Abstract

Coupled cavities have been used previously to realize on-chip low-dispersion slow-light waveguides, but the bandwidth was usually narrower than 10 nm and the total length was much shorter than 1 mm. Here we report long (0.05-2.5 mm) slow-light coupled cavity waveguides formed by using 50, 200, and 1,000 L3 photonic crystal nanocavities with an optical volume smaller than (λ/n)3, slanted from Γ-K orientation.
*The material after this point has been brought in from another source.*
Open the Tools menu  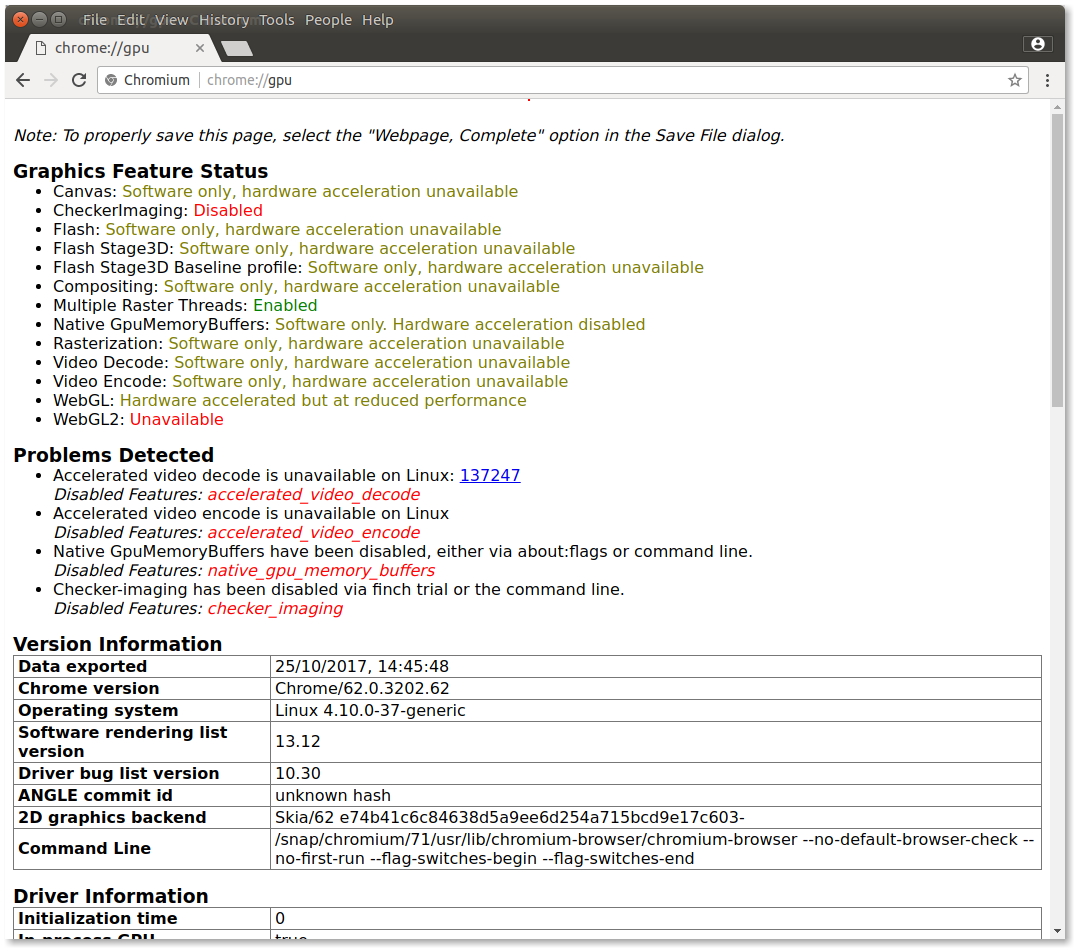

We demonstrate experimentally the formation of a single-mode wideband coupled cavity mode with a bandwidth of up to 32nm (4THz) in telecom C-band, generated from the ultra-narrow-band (~300 MHz) fundamental mode of each L3 nanocavity, by controlling the cavity array orientation. Thanks to the ultrahigh-Q nanocavity design, coupled cavity waveguides longer than 1 mm exhibited low loss and allowed time-of-flight dispersion measurement over a bandwidth up to 22 nm by propagating a short pulse over 1,000 coupled L3 nanocavities. The highly-dense slanted array of L3 nanocavity demonstrated unprecedentedly high cavity coupling among the nanocavities. The scheme we describe provides controllable planar dispersion-managed waveguides as an alternative to W1-based waveguides on a photonic crystal chip.